PAGE EXCERPT
EF: When you’re a pork producer and continually doing what we know is proven to be the most efficient and cost effective system in the world, you begin to take it personally when someone continues to tell you that you’re a bad actor, that you don’t care and that you are someone who should be looked down upon. My biggest concern is that their (animal rights organizations) agenda really isn’t animal welfare. Anything they can do to drive up the price of meat will limit the amount of meat the consumer can afford to buy. One of the best presentations I’ve seen was by the CEO of Elanco [Jeff Simmons] who brought the issue of world hunger into the balance of animal agriculture today. He made this statement, which is so true, “The best thing that we can do for nations who don’t have adequate nutrition is to provide them with meat, milk and eggs,” because that’s the quickest way to offer a balanced diet, quickly. I’d like to broaden the picture of debacle that we’re in over sow housing. It’s something way beyond that – how are we going to feed 7-9 billion people over the next 40 years? Over the past 50 years, we’ve doubled the amount of pork that one sow can produce. Think about how many thousands of bushels less corn it takes to produce pork today. Not only have we increased the efficiency of the sow we’ve also increased the livability of the pig and improved the efficiency of the pork industry as a whole. It’s a pretty daunting historical past, we truly are producing the world’s greenest pigs. My concern is that I see a lot of those efficient strides have been made already. We in the pork industry are committed to continuous change and improvement; however, we must realize that if these [animal welfare changes] really have value to consumer, then the cost is going to have to be shared.
I personally enjoyed hearing Mr. Forkner’s thoughts on the pertinent issues and current hot topics in the pork industry. He opened my eyes to some different viewpoints that I hadn’t considered previously and I sure hope that he continues to share his point of view with other swine and agriculture industry stakeholders!
Learn more about Brandi:
Brandi Buzzard is a native of Colony, KS where she grew up rodeoing and showing livestock with her family. A passionate agriculture advocate, she authors a blog about current industry issues and contributes to the NCBA YPC and Food For Thought blogs. She attended Kansas State University where she earned her B.S. in Animal Sciences and Agriculture Economics and is continuing her education there while pursuing a M.S. in Animal Behavior, Well-Being and Health.
Brandi is active in a variety of agriculture organizations including the Kansas Livestock Association, the National Pork Board’s Operation Main Street, the National Cattlemen’s Beef Association Young Producer’s Council and Food For Thought. Outside of her professional interests she enjoys spending time with her husband and family, rodeoing, working on the farm and globetrotting.

EXERCISES
**A)** List every organization the page excerpt names as one that Brandi is active in.
**B)** According to the page excerpt, how has the amount of pork one sow can produce changed over the past 50 years?
**C)** Please write out the part of the page excerpt that begins at the words "Brandi is active" and stops after "farm and globetrotting.", swapping "globetrotting" for "traveling".

SUPPLIED DATA
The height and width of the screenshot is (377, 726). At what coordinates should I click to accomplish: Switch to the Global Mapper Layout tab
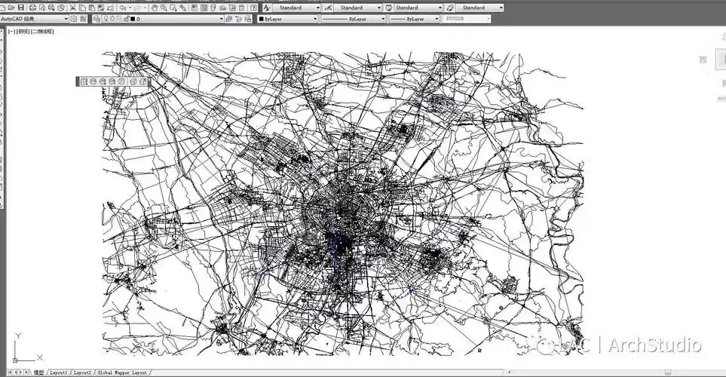tap(123, 372)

ANSWER SECTION
**A)**
- Kansas Livestock Association
- National Pork Board’s Operation Main Street
- National Cattlemen’s Beef Association Young Producer’s Council
- Food For Thought

**B)** It has doubled.

**C)**
Brandi is active in a variety of agriculture organizations including the Kansas Livestock Association, the National Pork Board’s Operation Main Street, the National Cattlemen’s Beef Association Young Producer’s Council and Food For Thought. Outside of her professional interests she enjoys spending time with her husband and family, rodeoing, working on the farm and traveling.